‘Demand destruction has begun’
JP Morgan has released an insightful note addressing the theme of demand destruction amid the ongoing oil market crisis, particularly focusing on the economic impact in Asia. Their analysis highlights:
"Diesel has emerged as the region’s immediate choke point, with surging prices slowing both travel and freight. Governments are responding with a mix of demand management and emergency measures. Bangladesh brought forward the Eid-al-Fitr holiday and allowed universities to close early to save fuel. The Philippines and Sri Lanka instituted four‑day workweeks to curb diesel use and stretch dwindling stocks. Pakistan closed schools and shifted universities online. Officials in Thailand and Vietnam have been urged to use stairs, work from home, and limit travel, while Myanmar introduced alternating driving days to reduce road fuel demand. In parallel, authorities are intervening directly into fuel markets to stabilize fuel prices.
As jet fuel approaches $200 per barrel, carriers are shifting from cost management strategies to outright service withdrawal, with many routes becoming uneconomic.
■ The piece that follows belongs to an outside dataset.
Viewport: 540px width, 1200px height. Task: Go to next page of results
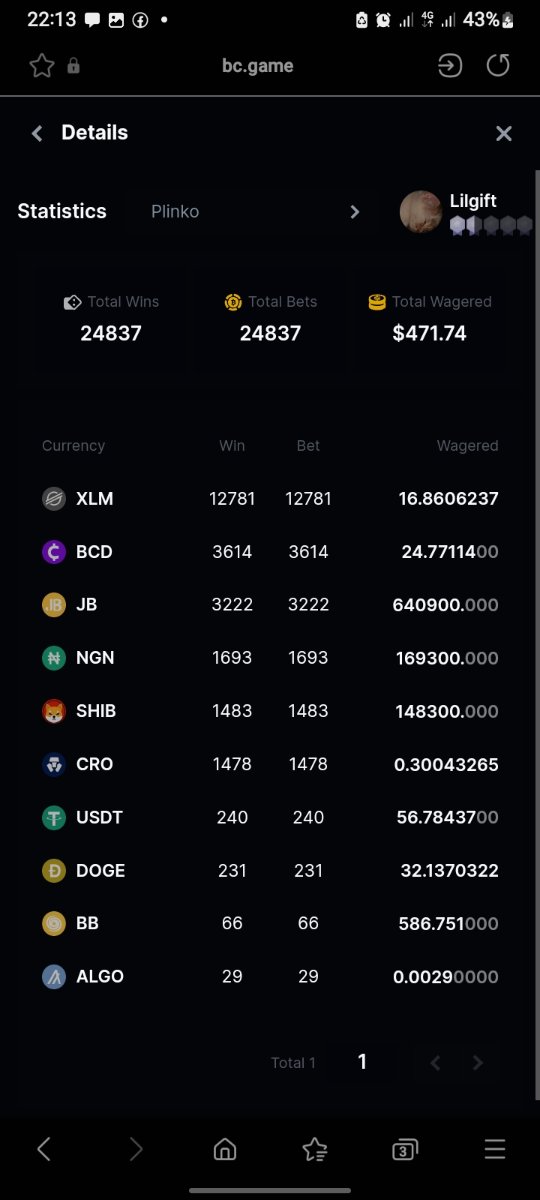(478, 1063)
In numerous regions, demand reduction is not voluntary but results from the physical absence of inputs.
Oil demand is generally highly inelastic in the short term because most end uses have few immediate substitutes—factory boilers rely on fuel oil, aircraft require jet fuel, and most cars still run on gasoline.
World’s energy watchdog advises emergency measures as oil prices rise
The International Energy Agency (IEA), the global energy watchdog, has urged governments to implement emergency measures to mitigate soaring oil prices and potential fuel shortages triggered by the Middle East conflict.
Recommendations include reducing highway speed limits, encouraging carpooling, and promoting remote work where possible. The IEA also suggests that countries consider restricting car access in major cities by alternating vehicle use based on odd or even-numbered license plates on different weekdays.
Member countries such as Australia, the UK, and the US have been advised to adopt these measures following military strikes on Iran that have caused significant supply disruptions in the global oil market.
UK borrowing jumps to over £14bn in February
New data reveals that the UK government’s borrowing exceeded expectations in February.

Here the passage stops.